In realtà questa radicalità della risposta alla radicalità violenta della guerra ci esonera dal dovere di una valutazione di merito, e quindi ci esime dalla responsabilità del giudizio. C’è infatti un merito, nel senso di un significato, anche nell’orrore della guerra. Quando abbiamo conferito allo Stato democratico il monopolio della forza, ad esempio, noi abbiamo inserito nel patto l’aspettativa che lo Stato ci difenda da un’aggressione: e che lo faccia usando la forza quando è necessaria e restando democratico anche in una scena di guerra. C’è il conflitto giusto e quello ingiusto, come ci ha insegnato Bobbio. C’è il rispetto o il disprezzo del diritto internazionale, c’è la proporzione tra la difesa e l’offesa e c’è invece l’arbitrio. Ci sono gli aggressori e l’aggredito, come nella crisi ucraina. C’è il rapporto di forze, tra il debole e il potente. Rifiutarsi di analizzare tutti questi elementi, per chiudersi nel generale «no a tutte le guerre», significa rifiutarsi di capire e di giudicare, cioè di prendere parte. Il no a ogni conflitto è naturalmente condivisibile, utile e necessario, purché non diventi uno schermo che impedisce di vedere «questo» conflitto in tutte le sue componenti, nel suo specifico e nel diverso ruolo dei soggetti in campo, le colpe e le responsabilità.

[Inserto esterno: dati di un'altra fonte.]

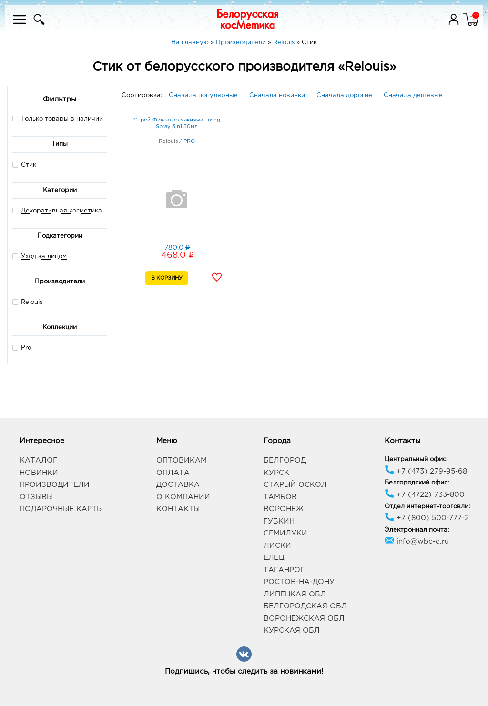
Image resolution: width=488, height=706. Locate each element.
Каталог (38, 460)
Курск (276, 473)
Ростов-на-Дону (299, 582)
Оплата (173, 473)
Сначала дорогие (344, 95)
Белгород (285, 460)
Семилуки (285, 533)
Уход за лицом (44, 256)
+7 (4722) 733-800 (425, 495)
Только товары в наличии (57, 118)
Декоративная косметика (61, 210)
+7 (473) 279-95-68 (426, 471)
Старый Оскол (295, 485)
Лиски (277, 546)
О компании (183, 497)
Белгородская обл (305, 606)
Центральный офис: (416, 459)
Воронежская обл (304, 618)
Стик (28, 165)
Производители (55, 485)
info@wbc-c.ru (417, 541)
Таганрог (284, 570)
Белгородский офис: (417, 482)
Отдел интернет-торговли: (427, 506)
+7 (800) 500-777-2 (427, 518)
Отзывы (36, 497)
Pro (26, 348)
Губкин (279, 521)
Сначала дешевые (413, 95)
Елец (274, 558)
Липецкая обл (295, 594)
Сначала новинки (277, 95)
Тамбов (280, 497)
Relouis (27, 302)
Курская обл (292, 630)
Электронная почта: (417, 530)
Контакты (178, 509)
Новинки (39, 473)
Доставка (178, 485)
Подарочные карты (61, 509)
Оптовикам (181, 460)
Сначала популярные (203, 95)
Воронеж (284, 509)
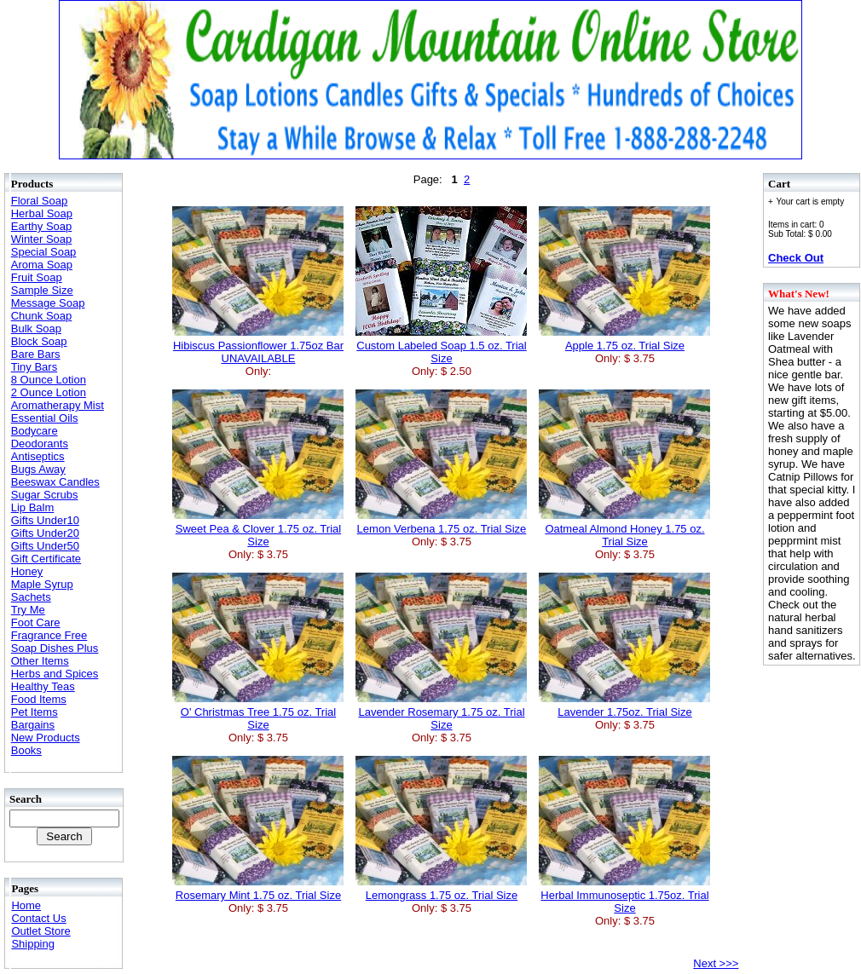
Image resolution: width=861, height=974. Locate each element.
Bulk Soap (36, 328)
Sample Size (42, 290)
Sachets (31, 597)
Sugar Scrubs (44, 494)
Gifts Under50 (45, 545)
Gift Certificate (46, 558)
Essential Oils (44, 418)
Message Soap (48, 303)
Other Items (40, 660)
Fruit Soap (36, 277)
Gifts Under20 (45, 533)
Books (26, 750)
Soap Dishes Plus (55, 648)
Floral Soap (39, 200)
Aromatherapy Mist (57, 405)
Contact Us (38, 918)
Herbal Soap (41, 213)
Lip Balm (33, 507)
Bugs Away (38, 469)
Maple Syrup (42, 584)
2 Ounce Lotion (48, 392)
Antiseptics (38, 456)
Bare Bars (36, 354)
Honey (27, 571)
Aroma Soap (41, 264)
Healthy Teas (43, 686)
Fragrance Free (49, 635)
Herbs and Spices (55, 673)
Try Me (28, 609)
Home (26, 905)
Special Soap (44, 251)
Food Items (38, 699)
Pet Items (34, 712)
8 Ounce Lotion (48, 379)
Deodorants (39, 443)
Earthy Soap (41, 226)
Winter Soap (41, 239)
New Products (45, 737)
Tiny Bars (34, 366)
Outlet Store (40, 931)
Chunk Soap (41, 315)
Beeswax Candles (55, 481)
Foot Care (36, 622)
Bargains (33, 724)
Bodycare (34, 430)
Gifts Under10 (45, 520)
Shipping (33, 943)
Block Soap (39, 341)
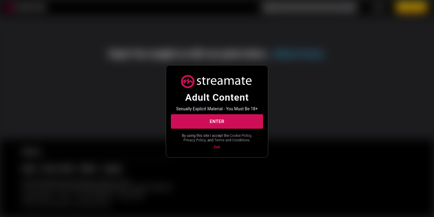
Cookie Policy (240, 136)
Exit (217, 147)
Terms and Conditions (232, 140)
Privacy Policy (195, 140)
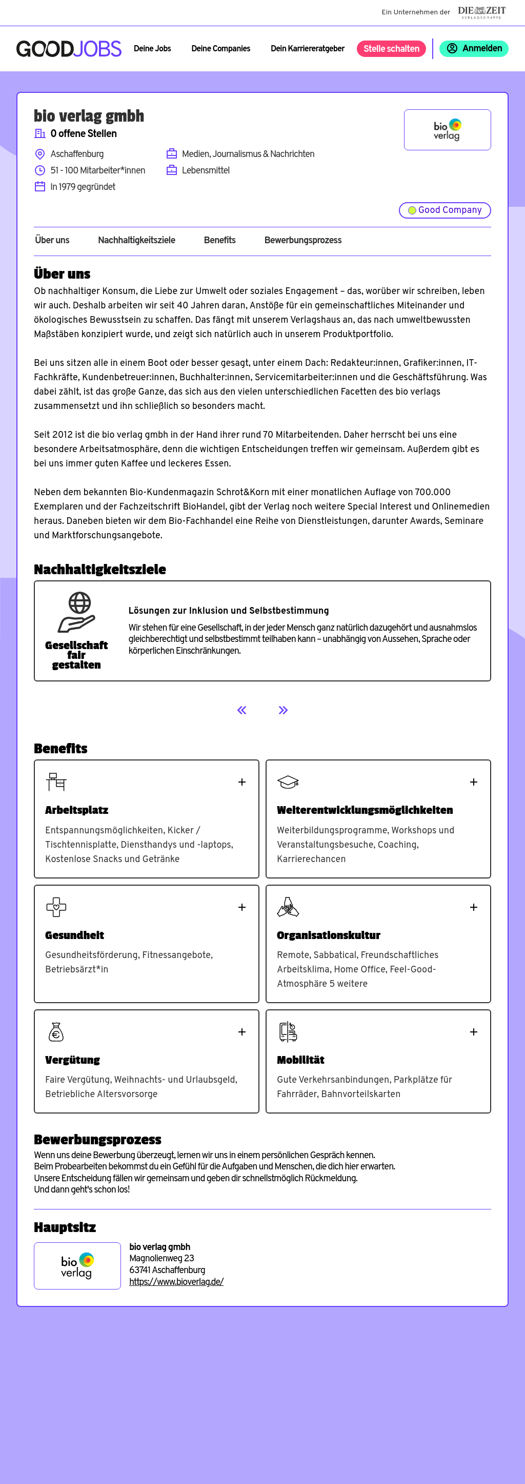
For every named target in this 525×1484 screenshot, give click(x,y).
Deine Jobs (152, 49)
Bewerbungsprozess (302, 241)
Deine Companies (220, 49)
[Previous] (242, 710)
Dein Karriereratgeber (308, 49)
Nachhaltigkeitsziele (136, 241)
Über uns (52, 241)
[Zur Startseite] (69, 49)
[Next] (283, 710)
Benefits (219, 241)
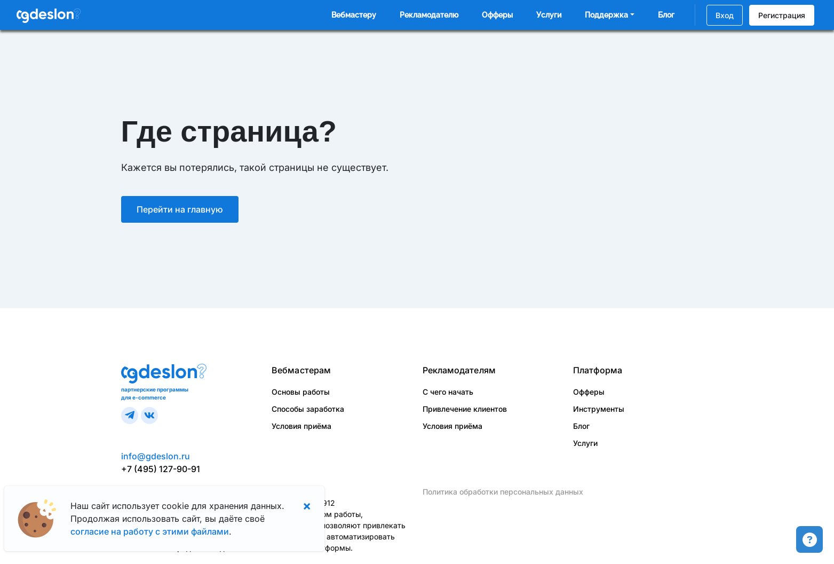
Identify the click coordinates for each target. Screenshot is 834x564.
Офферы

Fermarsi al no è una posizione morale, generosa senz’altro, ma sterile dal punto di vista politico. Perché ci sono precise ragioni se la pace è stata violata e oggi siamo davanti alla guerra, e non analizzarle è venir meno a un dovere. Troppo spesso noi occidentali chiedendo la pace ci siamo salvati l’anima a poco prezzo, abbandonando i corpi altrui in balia di chi ha deciso la guerra, proprio perché non abbiamo capito che bisogna andare oltre lo slancio etico, il rifiuto della barbarie e la compassione. C’è un equivoco della generosità quando pensiamo che proprio per la sua opposizione totale il «no a tutte le guerre» assorba ogni valutazione politica e qualsiasi altra presa di posizione: mentre è una precondizione morale, dalla quale bisogna partire per arrivare a un giudizio e alle conseguenze che comporta. L’unico modo che abbiamo per costruire davvero la pace è rifiutare le ragioni del conflitto, individuando le sue cause e le sue motivazioni, per ricavarne l’obbligo politico di una scelta di campo. È anche l’unica strada per non rimanere semplici spettatori davanti all’ultimo scandalo d’Europa. Magari col rifiuto di aiutare gli aggrediti inviando le armi che ci chiedono: un rifiuto per il loro bene, naturalmente, cioè per non prolungare un’inutile battaglia, come consiglia il cinismo della realpolitik che non riconosce alle vittime impegnate a difendersi nemmeno il diritto di scegliere come sopravvivere e per cosa morire.